Fourier Transform Infrared Evidence against Asp β99 Protonation in Hemoglobin: Nature of the Tyr α42−Asp β99 Quaternary H-Bond

Abstract

The Tyr α42−Asp β99 intersubunit H-bond stabilizes the T quaternary structure in hemoglobin (Hb) tetramers. We had proposed that Tyr α42 acts as an acceptor in this H-bond, because the tyrosine Y8a/8b and Y7a‘ UVRR (ultraviolet resonance Raman) bands shift in directions opposite to those expected if tyrosine is an H-bond donor. If Asp β99 is the H-bond donor, then it must be protonated in the T state, and would be a previously unrecognized contributor to the Bohr effect. This implication was strengthened by the discovery that an R-minus-T difference FTIR (Fourier transform infrared) band at 1693 cm^-1, which might be a signal from protonated carboxylate, is missing in Hb Kempsey, a mutant in which Asp β99 is replaced by Asn.
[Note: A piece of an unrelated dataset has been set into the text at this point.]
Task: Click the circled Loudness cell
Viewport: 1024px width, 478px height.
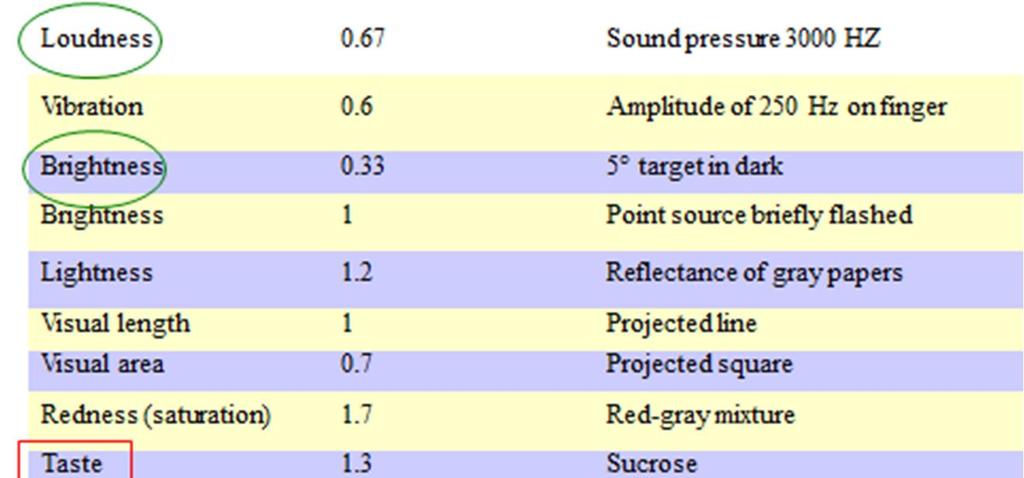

However, we now find that this FTIR signal is insensitive to ¹³C-labeling of the aspartate residues in Hb, and cannot arise from protonated Asp β99. There are no other difference signals in the 1700 cm^-1 region at a sensitivity of one COOH group. We conclude that Asp β99 is not protonated, and that the anomalous UVRR shifts must arise from compensating polarization of the Tyr α42 OH. Candidates for this compensation are the H-bond donated by the Asp β94 backbone NH, and the nearby positive charge of Arg β40.